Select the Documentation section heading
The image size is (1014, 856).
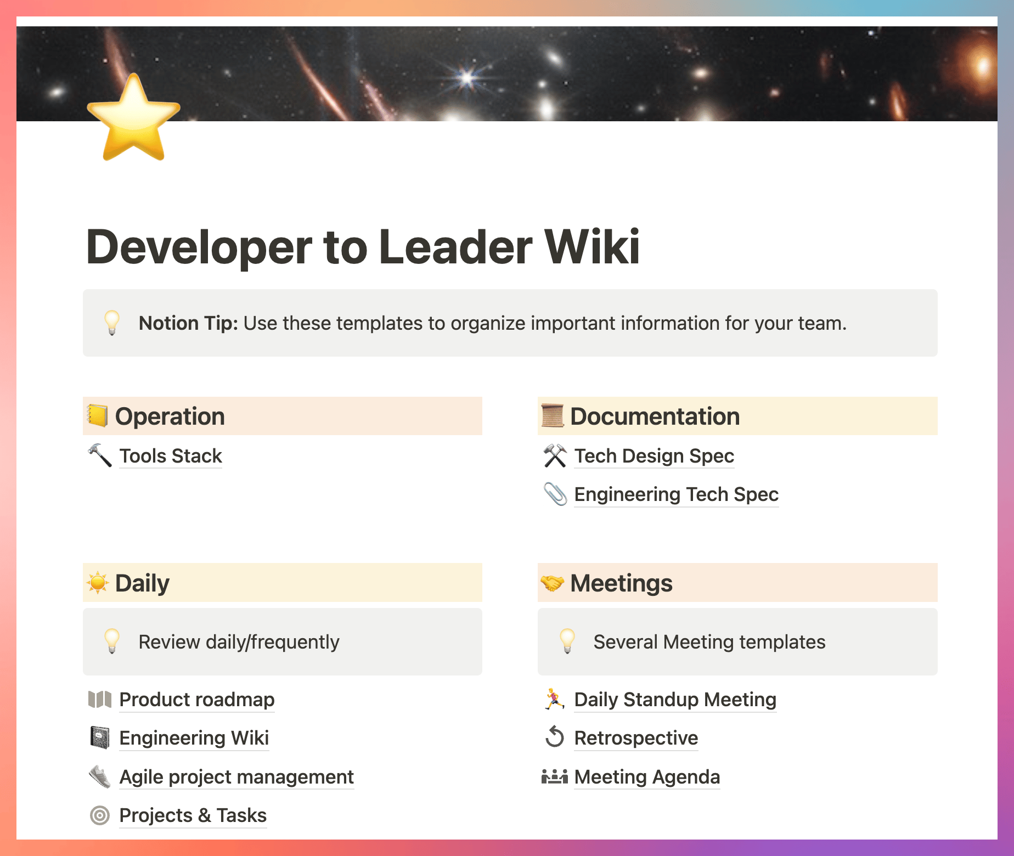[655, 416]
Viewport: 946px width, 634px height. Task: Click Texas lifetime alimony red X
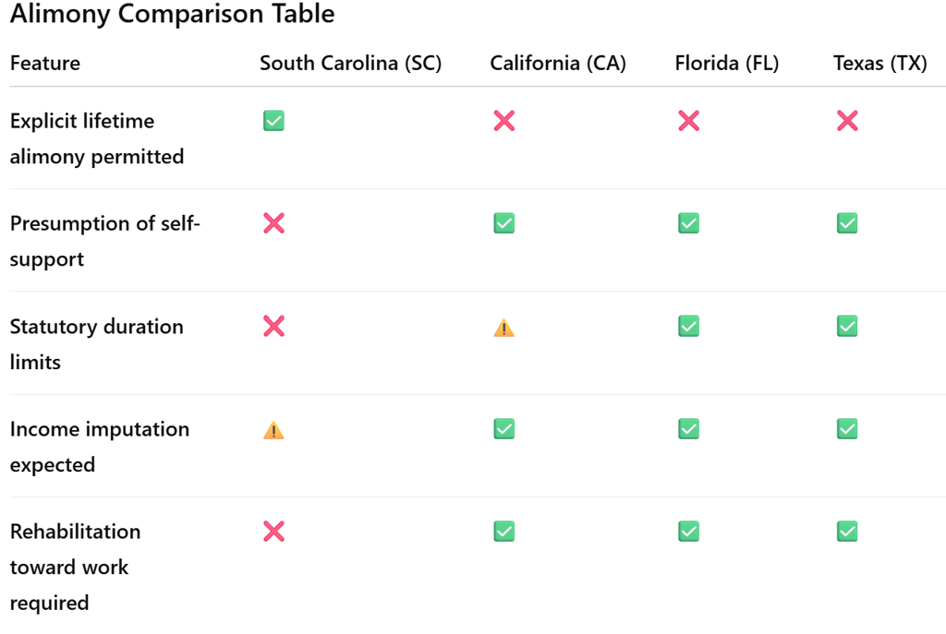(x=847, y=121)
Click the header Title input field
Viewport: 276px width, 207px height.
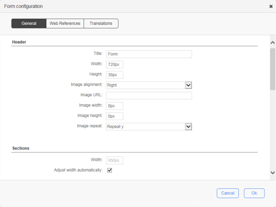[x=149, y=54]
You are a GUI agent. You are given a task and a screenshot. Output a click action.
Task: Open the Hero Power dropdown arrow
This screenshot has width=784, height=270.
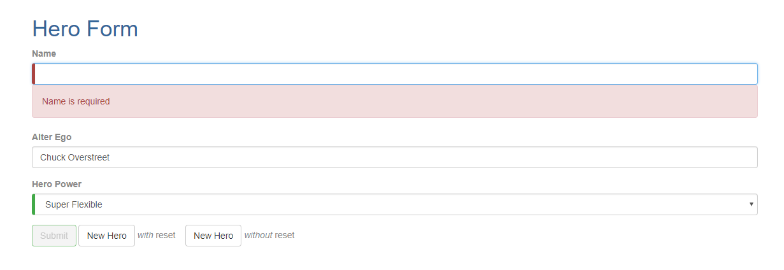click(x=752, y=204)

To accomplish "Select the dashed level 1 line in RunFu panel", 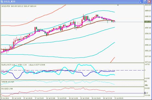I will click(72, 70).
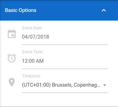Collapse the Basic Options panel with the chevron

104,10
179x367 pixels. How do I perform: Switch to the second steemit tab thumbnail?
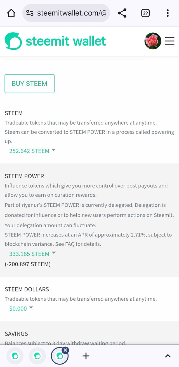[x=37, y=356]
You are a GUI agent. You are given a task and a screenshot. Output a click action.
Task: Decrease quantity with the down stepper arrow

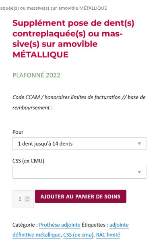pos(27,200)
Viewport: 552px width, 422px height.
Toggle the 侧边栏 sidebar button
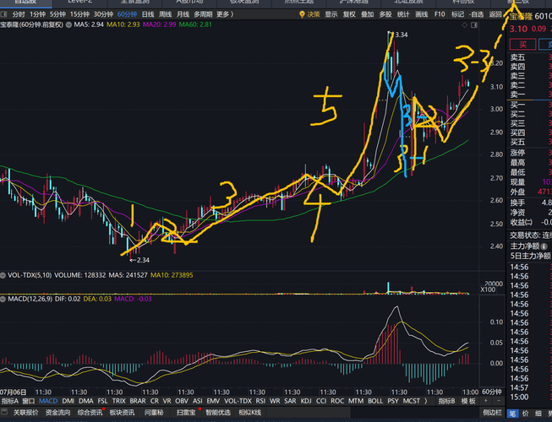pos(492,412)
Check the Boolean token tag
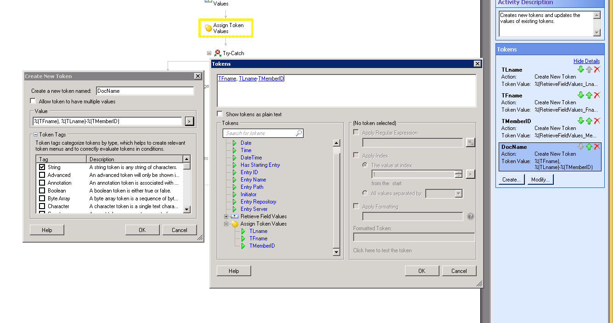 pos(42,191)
* * *
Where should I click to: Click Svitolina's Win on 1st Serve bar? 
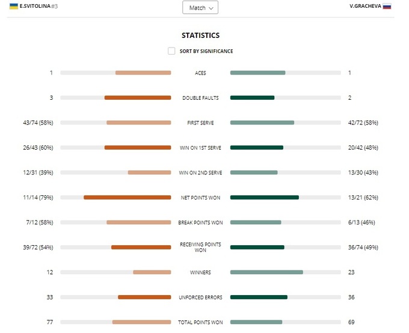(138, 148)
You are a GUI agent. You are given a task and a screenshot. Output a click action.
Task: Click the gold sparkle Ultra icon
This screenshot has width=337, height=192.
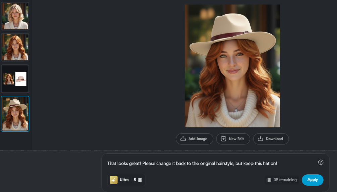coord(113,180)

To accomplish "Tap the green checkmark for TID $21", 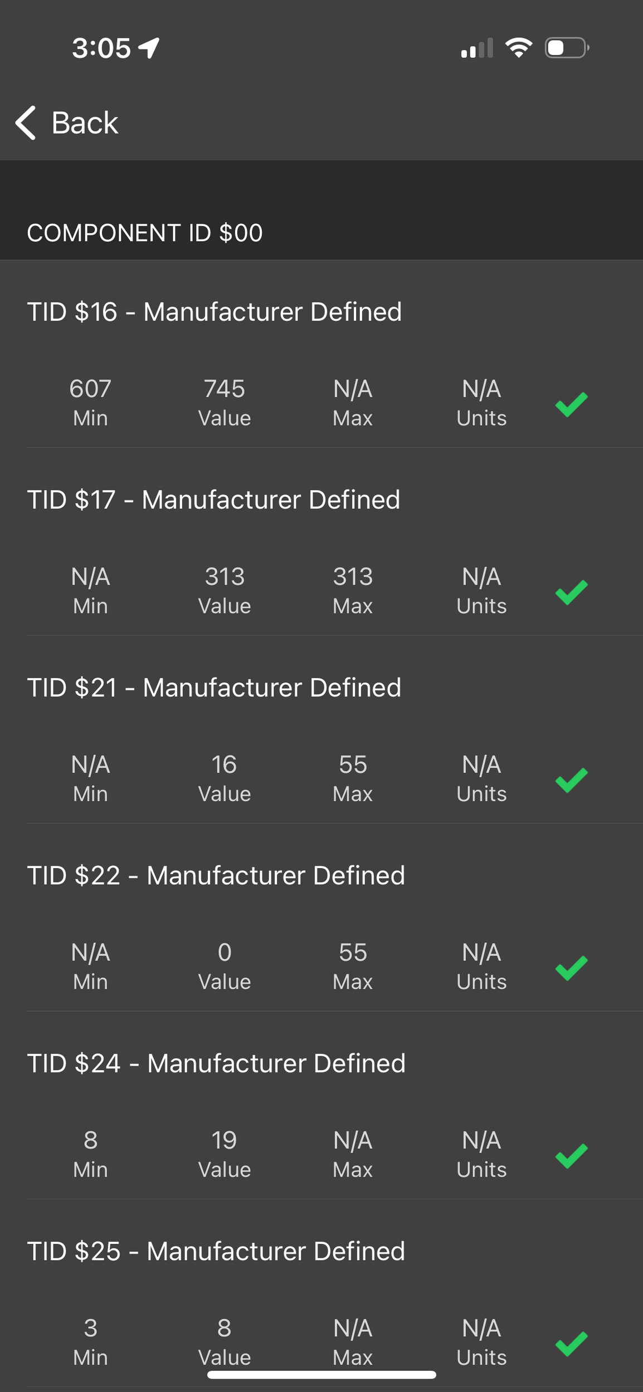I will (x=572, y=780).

What this task involves: Give back exactly the lines above that run from the one with "Select the Documentation section heading" to the one with "Task: Open the Hero Power dropdown arrow", including both, with the pictures left out.

Output below:
Select the Documentation section heading
The image size is (1014, 856).
[655, 416]
Viewport: 946px width, 634px height. Task: Click Texas lifetime alimony red X
(x=847, y=121)
Click the header Title input field
Viewport: 276px width, 207px height.
[x=149, y=54]
You are a GUI agent. You are given a task and a screenshot. Output a click action.
Task: Open the Hero Power dropdown arrow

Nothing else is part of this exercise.